▶ [Input]

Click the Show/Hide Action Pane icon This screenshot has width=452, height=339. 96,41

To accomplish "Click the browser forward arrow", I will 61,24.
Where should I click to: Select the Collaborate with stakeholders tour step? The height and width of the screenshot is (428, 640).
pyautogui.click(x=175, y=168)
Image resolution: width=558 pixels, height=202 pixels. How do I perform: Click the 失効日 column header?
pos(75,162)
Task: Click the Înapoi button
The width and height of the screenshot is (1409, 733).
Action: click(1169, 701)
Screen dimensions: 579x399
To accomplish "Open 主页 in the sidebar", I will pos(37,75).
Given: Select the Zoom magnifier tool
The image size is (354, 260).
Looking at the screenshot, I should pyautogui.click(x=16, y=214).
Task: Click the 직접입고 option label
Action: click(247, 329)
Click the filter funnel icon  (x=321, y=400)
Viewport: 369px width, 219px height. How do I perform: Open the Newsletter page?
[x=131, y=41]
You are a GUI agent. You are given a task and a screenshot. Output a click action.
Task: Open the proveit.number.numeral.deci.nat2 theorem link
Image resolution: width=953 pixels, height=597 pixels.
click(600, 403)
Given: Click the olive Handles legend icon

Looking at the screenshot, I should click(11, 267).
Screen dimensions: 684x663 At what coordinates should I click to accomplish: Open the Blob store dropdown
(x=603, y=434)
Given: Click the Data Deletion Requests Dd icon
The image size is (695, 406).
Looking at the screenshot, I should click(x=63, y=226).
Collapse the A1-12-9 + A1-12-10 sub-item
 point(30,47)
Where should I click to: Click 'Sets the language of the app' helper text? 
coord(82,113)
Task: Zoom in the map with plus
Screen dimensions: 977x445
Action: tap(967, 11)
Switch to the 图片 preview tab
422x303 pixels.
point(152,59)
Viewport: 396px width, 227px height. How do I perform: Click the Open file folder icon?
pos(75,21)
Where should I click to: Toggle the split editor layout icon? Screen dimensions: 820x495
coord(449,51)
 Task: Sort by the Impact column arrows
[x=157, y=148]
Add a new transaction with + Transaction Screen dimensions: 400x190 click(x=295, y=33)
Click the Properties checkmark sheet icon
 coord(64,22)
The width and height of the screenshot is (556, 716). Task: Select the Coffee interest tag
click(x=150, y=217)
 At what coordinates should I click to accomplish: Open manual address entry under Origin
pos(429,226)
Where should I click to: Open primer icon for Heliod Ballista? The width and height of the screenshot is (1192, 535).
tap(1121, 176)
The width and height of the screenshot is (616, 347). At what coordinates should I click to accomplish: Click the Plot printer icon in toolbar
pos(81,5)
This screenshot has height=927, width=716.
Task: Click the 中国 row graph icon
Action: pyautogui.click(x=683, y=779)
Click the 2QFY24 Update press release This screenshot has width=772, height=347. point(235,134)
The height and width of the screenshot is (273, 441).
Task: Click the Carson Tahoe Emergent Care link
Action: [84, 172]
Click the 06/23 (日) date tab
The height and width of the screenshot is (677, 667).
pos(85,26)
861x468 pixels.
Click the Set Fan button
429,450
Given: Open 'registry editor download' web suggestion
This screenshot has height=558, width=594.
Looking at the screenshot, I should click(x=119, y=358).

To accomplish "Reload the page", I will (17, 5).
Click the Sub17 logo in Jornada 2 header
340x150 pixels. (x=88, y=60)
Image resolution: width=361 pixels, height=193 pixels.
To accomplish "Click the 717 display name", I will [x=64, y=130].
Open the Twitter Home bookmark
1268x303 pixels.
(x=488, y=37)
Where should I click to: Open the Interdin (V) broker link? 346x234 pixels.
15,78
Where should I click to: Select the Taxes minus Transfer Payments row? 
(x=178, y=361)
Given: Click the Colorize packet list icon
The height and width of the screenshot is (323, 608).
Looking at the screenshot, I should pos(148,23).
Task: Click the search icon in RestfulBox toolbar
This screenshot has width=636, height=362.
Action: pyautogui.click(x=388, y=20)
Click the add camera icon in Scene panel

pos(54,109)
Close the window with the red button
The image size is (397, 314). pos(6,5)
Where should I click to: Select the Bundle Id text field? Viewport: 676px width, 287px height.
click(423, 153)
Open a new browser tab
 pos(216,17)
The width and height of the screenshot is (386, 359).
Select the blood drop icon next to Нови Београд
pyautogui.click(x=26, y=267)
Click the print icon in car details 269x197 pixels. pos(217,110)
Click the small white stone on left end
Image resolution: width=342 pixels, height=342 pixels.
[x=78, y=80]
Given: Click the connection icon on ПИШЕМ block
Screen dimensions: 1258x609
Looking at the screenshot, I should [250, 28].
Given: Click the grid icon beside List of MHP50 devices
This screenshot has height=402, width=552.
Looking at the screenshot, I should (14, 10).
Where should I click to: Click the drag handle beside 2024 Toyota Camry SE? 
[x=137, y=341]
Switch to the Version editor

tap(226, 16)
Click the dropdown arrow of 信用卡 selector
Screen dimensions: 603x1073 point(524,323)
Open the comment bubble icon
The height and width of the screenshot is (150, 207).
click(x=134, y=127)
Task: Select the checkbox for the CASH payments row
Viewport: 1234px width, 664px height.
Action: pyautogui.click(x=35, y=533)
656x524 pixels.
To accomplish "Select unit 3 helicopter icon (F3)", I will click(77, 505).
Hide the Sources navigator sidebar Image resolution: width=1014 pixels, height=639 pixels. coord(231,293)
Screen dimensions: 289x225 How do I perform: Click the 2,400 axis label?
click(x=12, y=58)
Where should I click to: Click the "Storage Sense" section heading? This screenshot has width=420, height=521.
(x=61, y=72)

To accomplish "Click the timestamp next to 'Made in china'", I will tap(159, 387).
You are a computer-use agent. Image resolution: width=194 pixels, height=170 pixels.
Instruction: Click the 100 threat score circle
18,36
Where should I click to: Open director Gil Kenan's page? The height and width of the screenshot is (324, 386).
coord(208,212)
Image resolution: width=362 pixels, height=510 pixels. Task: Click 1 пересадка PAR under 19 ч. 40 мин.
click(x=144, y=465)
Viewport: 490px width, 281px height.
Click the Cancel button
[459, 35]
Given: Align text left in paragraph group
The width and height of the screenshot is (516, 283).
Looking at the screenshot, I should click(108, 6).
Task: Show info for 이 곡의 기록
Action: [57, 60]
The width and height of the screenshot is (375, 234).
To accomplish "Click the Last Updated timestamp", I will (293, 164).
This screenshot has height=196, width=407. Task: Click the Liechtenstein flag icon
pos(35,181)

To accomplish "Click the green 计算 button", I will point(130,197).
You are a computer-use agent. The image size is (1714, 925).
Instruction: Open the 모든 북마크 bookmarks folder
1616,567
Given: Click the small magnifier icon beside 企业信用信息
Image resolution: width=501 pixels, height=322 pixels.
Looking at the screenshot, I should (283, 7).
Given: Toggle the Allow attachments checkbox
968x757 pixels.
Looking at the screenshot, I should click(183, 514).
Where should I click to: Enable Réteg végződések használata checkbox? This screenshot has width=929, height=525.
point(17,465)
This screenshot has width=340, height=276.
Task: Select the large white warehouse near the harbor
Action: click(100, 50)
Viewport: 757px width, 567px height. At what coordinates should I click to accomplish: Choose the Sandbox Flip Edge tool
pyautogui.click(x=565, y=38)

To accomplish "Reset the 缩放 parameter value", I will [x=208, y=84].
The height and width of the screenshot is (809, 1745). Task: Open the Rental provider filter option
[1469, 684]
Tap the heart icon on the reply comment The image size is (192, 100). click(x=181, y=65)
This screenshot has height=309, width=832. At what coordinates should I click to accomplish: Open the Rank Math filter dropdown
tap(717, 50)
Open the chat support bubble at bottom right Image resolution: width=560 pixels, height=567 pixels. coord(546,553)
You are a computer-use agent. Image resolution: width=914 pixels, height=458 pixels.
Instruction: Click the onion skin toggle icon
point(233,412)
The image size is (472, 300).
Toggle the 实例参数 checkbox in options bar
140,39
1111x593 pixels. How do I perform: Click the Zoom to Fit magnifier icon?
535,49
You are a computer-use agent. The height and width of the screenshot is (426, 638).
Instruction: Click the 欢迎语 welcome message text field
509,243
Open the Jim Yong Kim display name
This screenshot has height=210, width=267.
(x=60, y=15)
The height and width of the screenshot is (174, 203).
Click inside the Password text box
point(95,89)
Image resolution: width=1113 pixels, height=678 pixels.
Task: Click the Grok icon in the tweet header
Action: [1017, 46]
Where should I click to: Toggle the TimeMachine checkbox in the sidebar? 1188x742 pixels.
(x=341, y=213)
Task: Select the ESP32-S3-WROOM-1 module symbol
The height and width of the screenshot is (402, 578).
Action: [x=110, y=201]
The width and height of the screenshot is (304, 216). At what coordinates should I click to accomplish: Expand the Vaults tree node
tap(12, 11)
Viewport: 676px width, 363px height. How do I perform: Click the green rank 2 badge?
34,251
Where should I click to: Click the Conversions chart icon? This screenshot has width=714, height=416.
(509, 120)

▶ [Assigned task] After locating the line with "Toggle the 实例参数 checkbox in options bar" in the material above, return it and each line after it exactly, ending at the line with "The height and width of the screenshot is (174, 203).".

▶ [Answer space]
Toggle the 实例参数 checkbox in options bar
140,39
1111x593 pixels. How do I perform: Click the Zoom to Fit magnifier icon?
535,49
You are a computer-use agent. The height and width of the screenshot is (426, 638).
Instruction: Click the 欢迎语 welcome message text field
509,243
Open the Jim Yong Kim display name
This screenshot has height=210, width=267.
(x=60, y=15)
The height and width of the screenshot is (174, 203).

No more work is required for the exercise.